Now the United States Court of Appeals for the Second Circuit has affirmed the judge’s opinion by a 2-1 vote.
The case of the Cannibal Cop still doesn’t entirely settle this basic question of the Internet age (as expressed by The New York Times): “When does a plot discussed in Internet chat rooms cross the line into actual criminality?”
I’m happy to live in a culture that values the privacy of each person’s mind, no matter how gruesome and unseemly, and that we spend time and energy addressing questions like this.
Meanwhile, in Los Angeles, the city council on Nov. 26 authorized a proposal to collect license plate numbers of cars seen in areas known for prostitution and to send the car owners “Dear John” letters.
According to an Associated Press report, similar letters used elsewhere are typically written in a “cordial tone,” reminding recipients that prostitution isn’t a “victimless crime,” nor is it “an act between two consenting adults.”
Civil libertarians have pushed back over this assumption of guilt.
I'll decline to take a position on these two efforts to prevent crimes before they happen, except to note the complexity, controversy and tinge of sanctimony embodied in both.
And to wonder, if we want to prevent crime, why we don’t go for the lower-hanging fruit?
The notion that more educated citizens are much less likely to wind up in prison is thoroughly intuitive. It’s also borne out by study after study.
The American Prospect reported that in 2008, Texas spent $175 million to imprison residents from just 10 neighborhoods in Houston.
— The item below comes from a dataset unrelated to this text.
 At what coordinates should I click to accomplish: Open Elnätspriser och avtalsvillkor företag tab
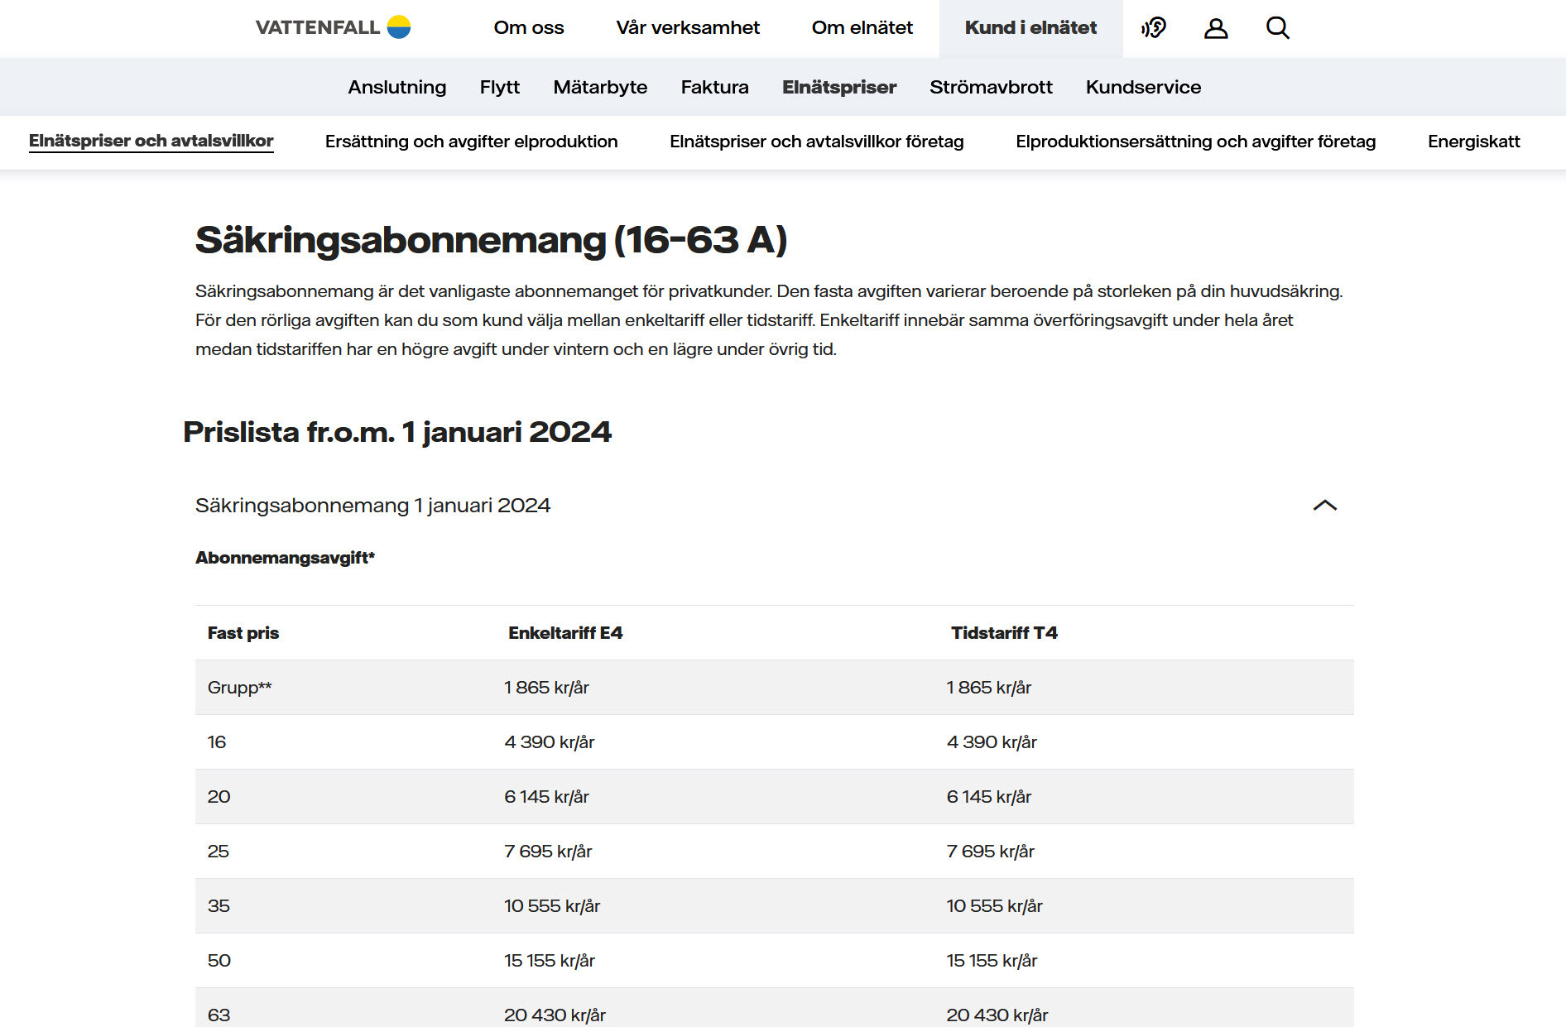816,142
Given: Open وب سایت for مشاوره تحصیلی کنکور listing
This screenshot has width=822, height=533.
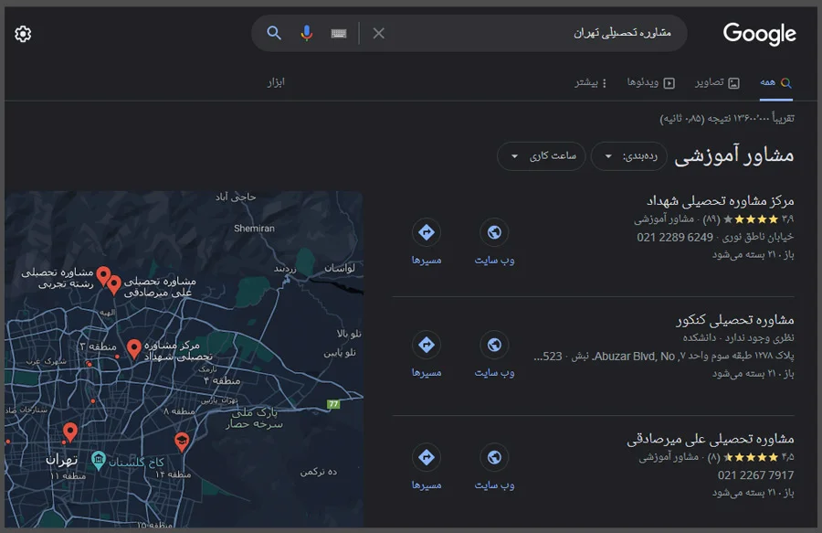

Of the six Houston schools evaluated “lower-performing,” five are in the neighborhoods with the highest rates of incarceration.
Of the 12 higher-performing schools, eight are in the lowest-incarceration neighborhoods.
Yet while Texas spends more than $21,000 per year to keep an inmate incarcerated, it spends around $9,500 to educate each student.
We’re distracted from the fact that spending more and working harder on education could actually prevent crimes long before they happen.